Freddy pun mendapat perawatan di RS Polri pada Senin (10/1/2022), namun tidak dirawat inap atau langsung dipulangkan di hari yang sama.
Pada Rabu (12/1/2022), lanjut B, kondisi korban kembali memburuk hingga harus dibawa ke RS Polri.
"Dia merasa down mentalnya, sakit lah dia. Ngedrop lagi. Tadinya sudah mendingan, sudah bisa ngobrol," ucap dia.
Sementara itu, rekan korban lainnya bernama Singgih mengatakan, Freddy ditangkap polisi di kawasan Canggu, Bali, pertengahan Desember 2021 lalu.
"Almarhum mengabarkan kalau kena Pasalnya itu dua yaitu Pasal 114 ayat 2 dan Pasal 111 dengan barang bukti lebih dari 800 gram ganja," kata Singgih.
Di sisi lain, Singgih mengungkapkan bahwa Freddy memiliki riwayat penyakit jantung dan telah dipasangi 3 ring.
"Ringnya sudah 3, ring jantungnya. Orang jantungnya dipasang ring, dipukuli, pasti gagal jantung," tutur dia.

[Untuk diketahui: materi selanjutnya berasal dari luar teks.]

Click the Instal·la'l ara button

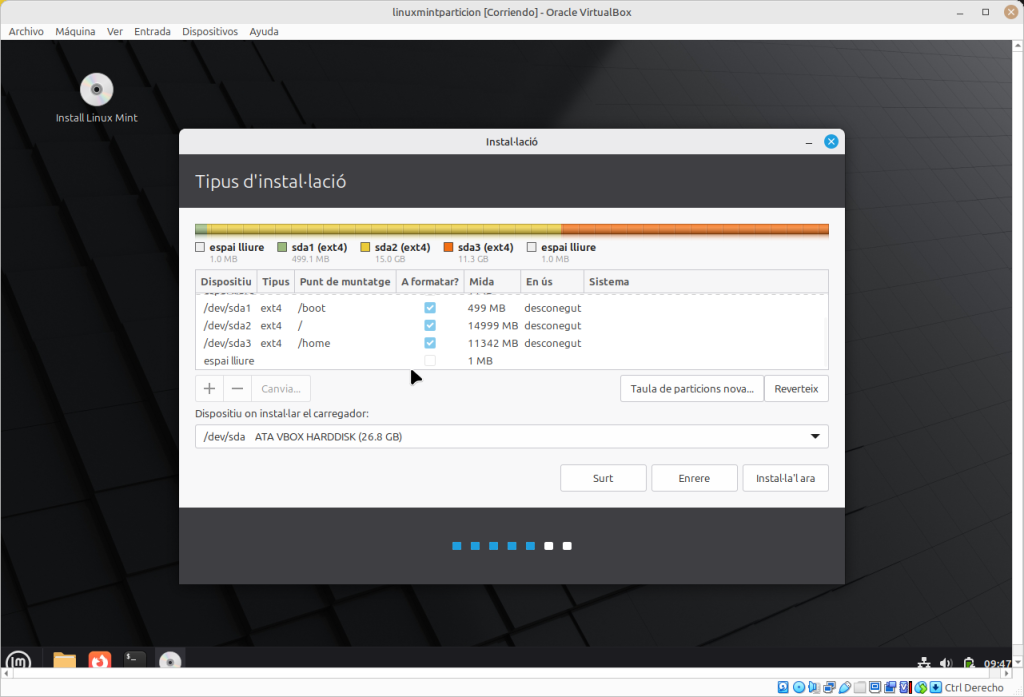pyautogui.click(x=785, y=478)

Saat ini, Singgih masih menunggu kedatangan keluarga korban dari Medan, Sumatera Utara yang diperkirakan tiba di Jakarta malam ini.
Sementara itu, Kapolres Metro Jakarta Selatan Kombes Pol Budhi Herdi Susianto mengatakan, Freddy meninggal dunia karena sakit.
"Bukan (meninggal) di tahanan, tapi di RS Polri karena sakit. Dia merasa demam dan nggak nafsu makan," kata Budhi saat dikonfirmasi, Minggu (16/1/2022).